Sarah Evans

Personal information
- Born: 12 April 1991 (age 35) Wandsworth, England
- Height: 1.67 m (5 ft 6 in)
- Weight: 66 kg (146 lb)

Sport
- Sport: Field hockey
- Position: Midfielder
- Club: Surbiton

National team
- Years: Team / Caps / Goals
- 2013–2021: England / 73 / (7)
- 2014–2021: Great Britain / 49 / (2)
- –: ENGLAND & GB TOTAL: / 122 / (9)

Medal record
Women's field hockey
Representing Great Britain
Olympic Games
| Bronze medal – third place | 2020 Tokyo | Team |
Representing England
Commonwealth Games
| Bronze medal – third place | 2018 Gold Coast | Team |
European Championships
| Bronze medal – third place | 2017 Amsterdam |  |

= Sarah Haycroft =

English field hockey player

Sarah Evans (born 12 April 1991) is an English field hockey player who plays as a midfielder for Surbiton and has represented the England and Great Britain national teams.

Evans was educated at Kingston Grammar School and University of Birmingham .

==Club career==
She plays club hockey in the Women's England Hockey League Premier Division for Surbiton and she is the First Team Captain.

Evans also played for University of Birmingham from 2009 to 2012.

==International career==

She made her senior international debut for England v South Africa in the 2013 Women's Hockey Investec Cup, on 4 February 2013.
One year later she made her senior international debut for Great Britain v USA in a test match in San Diego, California, on 10 February 2014.
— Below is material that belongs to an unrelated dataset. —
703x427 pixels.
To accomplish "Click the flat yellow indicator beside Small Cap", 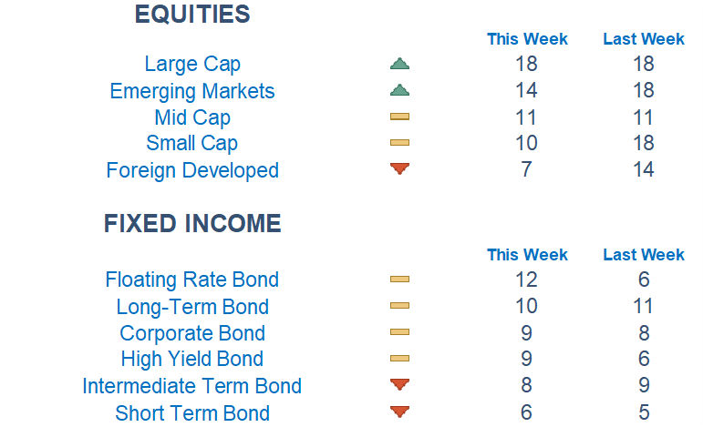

She was selected to play in the Gold Coast Commonwealth Games in 2018.

She was included in the Great Britain squad for the women's field hockey tournament at the 2020 Summer Olympics, held in July and August 2021. Though designated as an alternate player, due to rule changes caused by the COVID-19 pandemic she was eligible to compete in all matches (unlike previous tournaments, in which alternates could only compete after permanently replacing an injured player). Though Great Britain earned the bronze medal, she did not make an appearance and was therefore ineligible to receive a medal.